Prosecutors asked for the maximum sentence of 16 years to life, which was handed down by Orange County Superior Court Judge Andre Manssourian, who also ordered the defendant to register as a sex offender for the rest of his life.
Gregg was armed with a gun when he “convinced the victim to accelerate her suicide plans and discussed choking or drowning her at a park with a man-made lake the evening before,” Deputy District Attorney Jeffrey Boyd wrote in court papers. The victim was “struggling with mental illness and suicidal ideation. She is the textbook definition of a vulnerable victim.”
Gregg’s “callous and brutal sexual attack and his lack of remorse” supported the maximum sentence, Boyd said.
Gregg “tried to take the life of a 16-year-old girl. In doing so, he tried to rape her so that the last memory she had on this earth was this horrible act,” Boyd said. “It would be fitting if the defendant spends the rest of his life paying for what he did in order to keep society safe from future attacks.”
As the victim and Gregg exchanged messages discussing how to end her life, Gregg said first he needed to know what she looked like, Boyd said in his closing argument of the trial. Gregg told the girl he would help if he found her attractive.
The night before the two met in person, cell phone records show he stood outside her home.
Gregg testified that he engaged in such conversations online to win the trust of suicidal people and claimed that he had saved the lives of eight people, but the prosecutor scoffed at that assertion, saying Gregg “accelerated” the teen’s suicide timeline from a week to right away. Otherwise, Gregg told the girl, “you’ll lose your resolve,” according to Boyd.
The teen said she needed a “100% way to die,” Boyd said.
According to the prosecutor, after the pair drove to a freeway overpass in either Pasadena or Pomona with the idea she would jump, Gregg testified that he “heroically” prevented her from jumping.
Then, the two drove to the park because it had a lake where she could be drowned, Boyd said.
While walking to a baseball diamond, Gregg suddenly grabbed her from behind and began strangling her, Boyd told jurors.
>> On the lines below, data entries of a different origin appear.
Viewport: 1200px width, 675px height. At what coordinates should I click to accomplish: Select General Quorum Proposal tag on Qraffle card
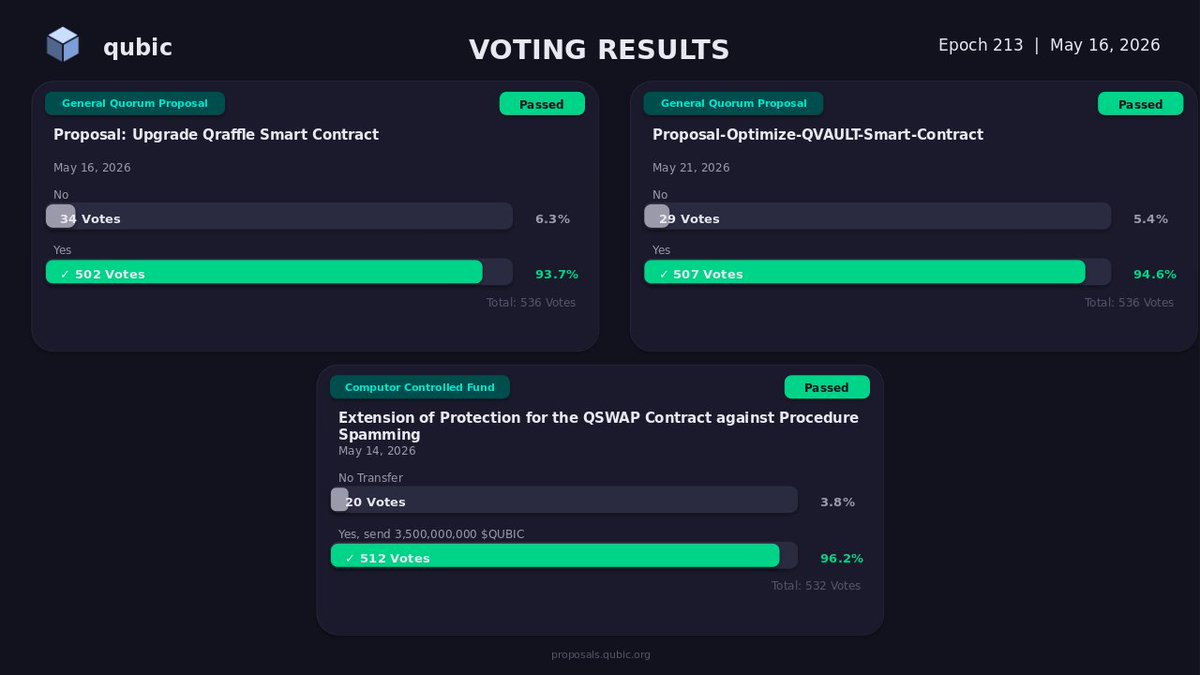(x=135, y=103)
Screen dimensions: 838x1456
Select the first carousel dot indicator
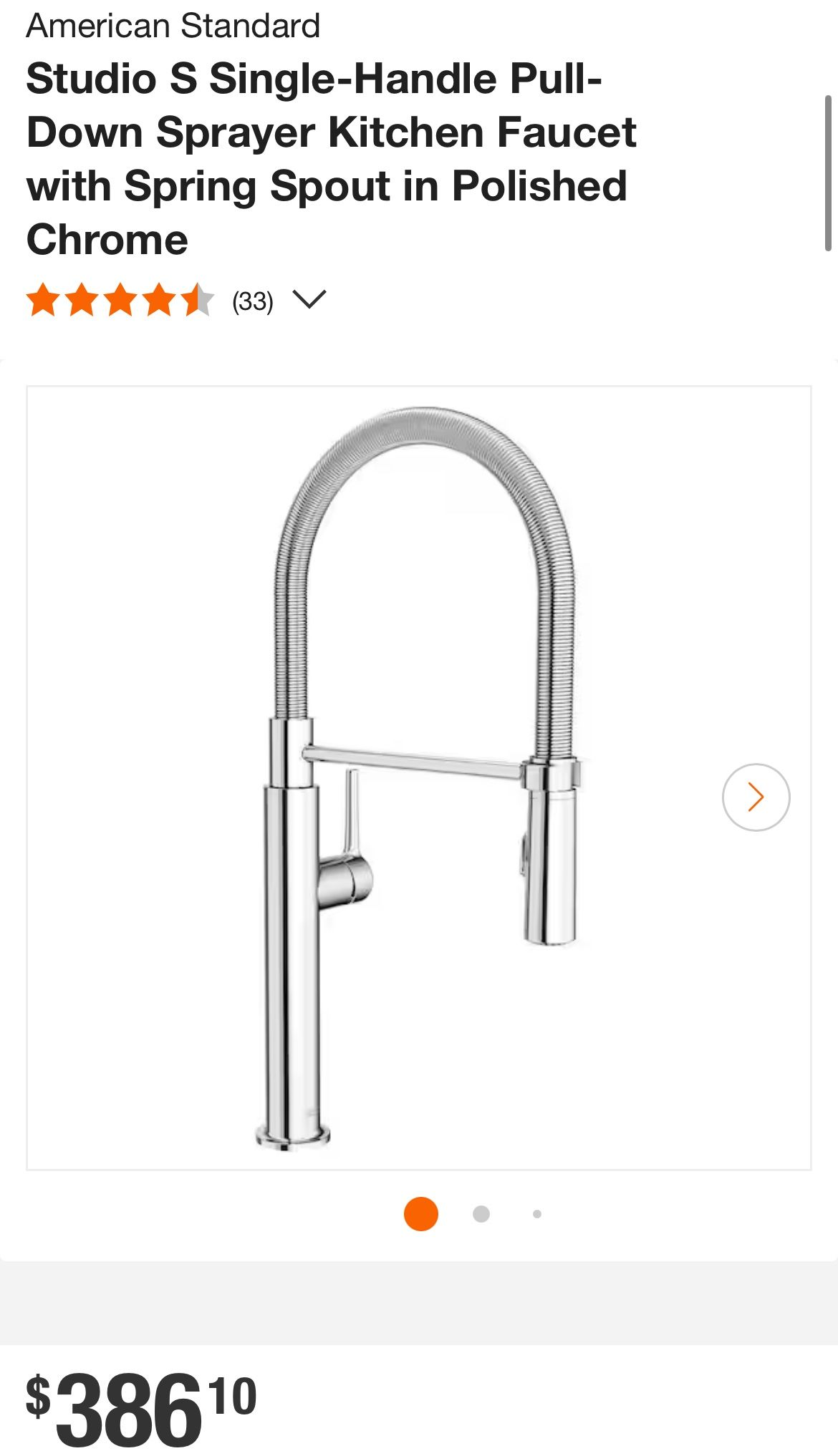(421, 1213)
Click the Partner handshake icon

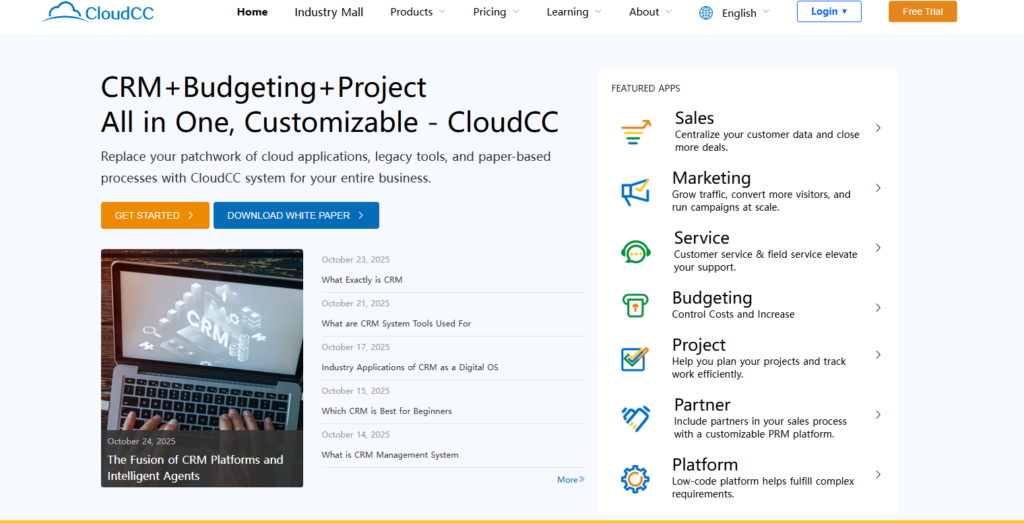[635, 418]
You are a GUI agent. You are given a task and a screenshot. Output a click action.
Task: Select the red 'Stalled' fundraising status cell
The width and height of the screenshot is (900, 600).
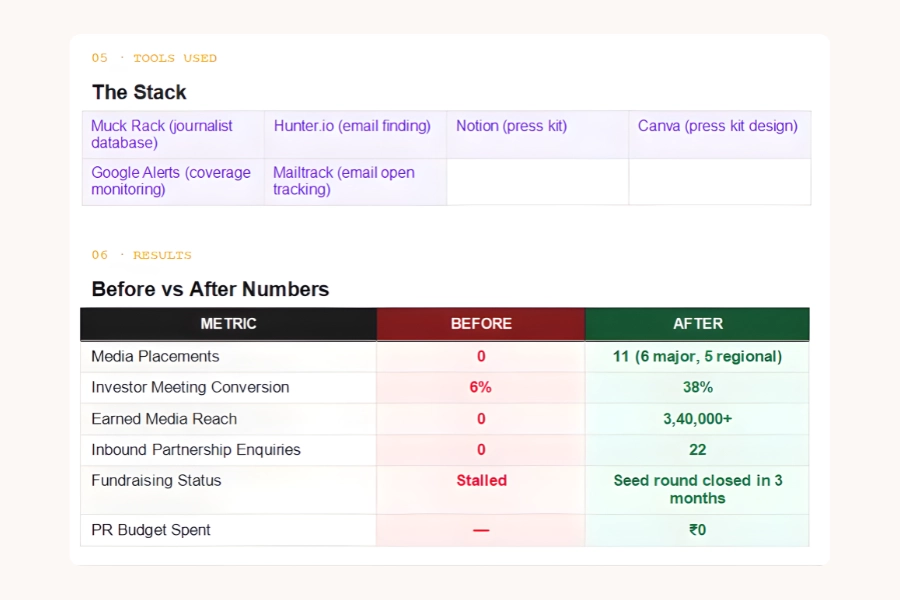[481, 481]
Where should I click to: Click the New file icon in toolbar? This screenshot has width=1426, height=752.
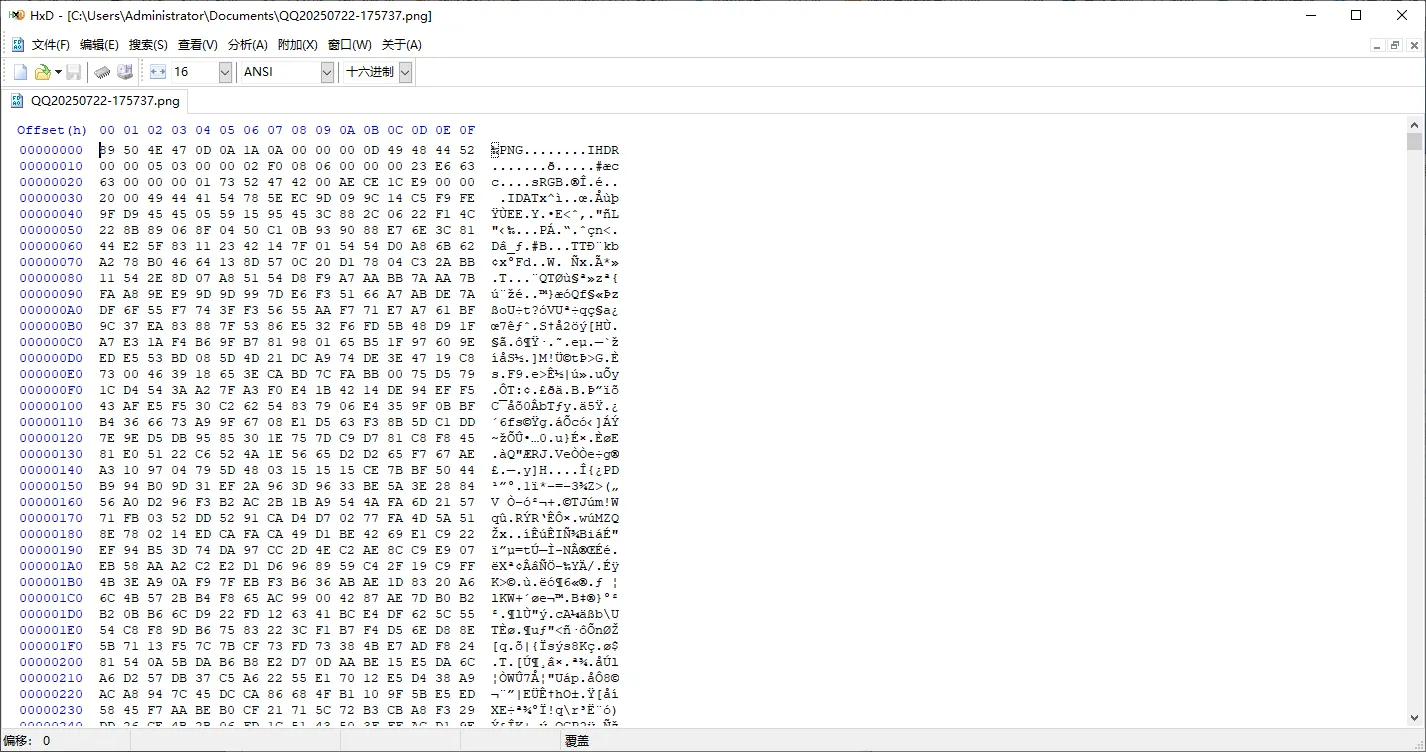20,72
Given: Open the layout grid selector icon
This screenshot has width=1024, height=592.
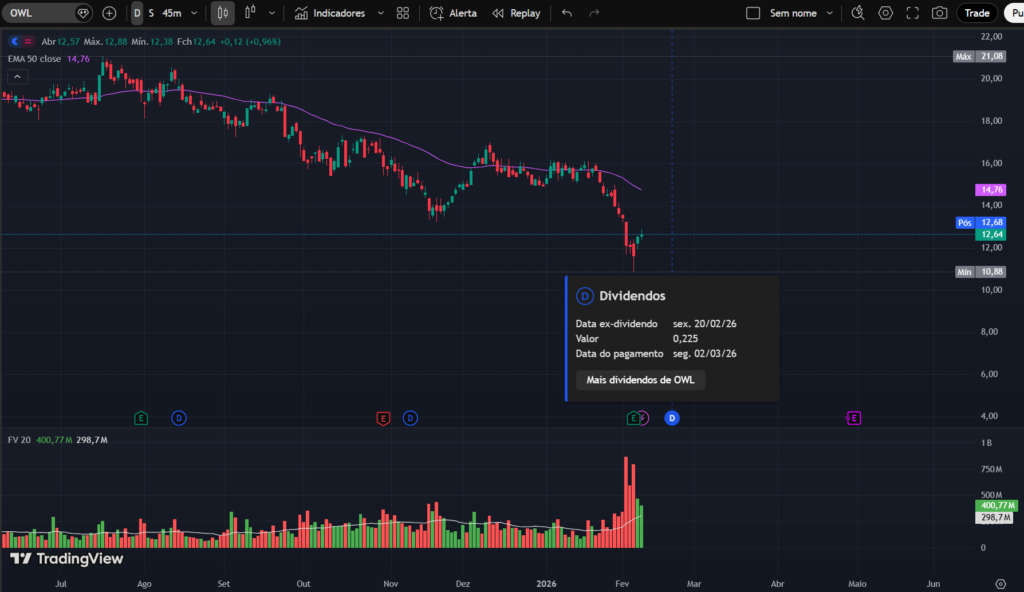Looking at the screenshot, I should pyautogui.click(x=403, y=13).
Then he “bashes her head several times” on the ground or against a wall.
The victim said she recalled him groping her left breast and “spreading her legs” as he attempted to rape her, but she “summons all of her strength and kicked him off,” Boyd said.
Gregg choked her some more and left her there. “He thought she was dead when he left,” Boyd said.
When she was found an hour or so later, she was still “slipping in and out of consciousness,” Boyd said.
“Her fear wasn’t dying,” Boyd said. “She wanted to commit suicide. Her fear was being raped.”
The next day, when she was able to finally consent to a sex assault exam, authorities found Gregg’s sperm on her. Gregg testified that he had masturbated in a tissue and left it on the seat of his car, and the teen must have sat on it.
But, the prosecutor argued, “If he had not intended to commit rape … why are her clothes removed? Why is he curious to know what she looks like the night before?”
A doctor who examined the girl said the petechial hemorrhage in her eyes was the worst she’d seen in her 23 years of medical practice.
Gregg’s attorney, Jacob DeGrave of the Orange County Public Defender’s Office, argued that his client often engaged in “dark” role-playing online.
“This case has become a tangled web of misleading allegations,” DeGrave argued.
The victim had suffered with depression and suicidal ideation going back to junior high school, DeGrave told jurors. “She began by cutting her ankles and wrists.”
DeGrave claimed she “sought out help online from multiple people” to commit suicide after breaking up with her boyfriend, and that she gave conflicting accounts to police and again during her testimony.
According to the defense attorney, the victim initially told police she’d been “scammed” and that Gregg had taken her money, and DeGrave argued, “She didn’t say “He tried to rape me.”‘
Gregg testified that he was trying to gain the girl’s trust to help her, and denied hurting her. If he intended to kill her, DeGrave argued, he wouldn’t have taken her to a public place like a park.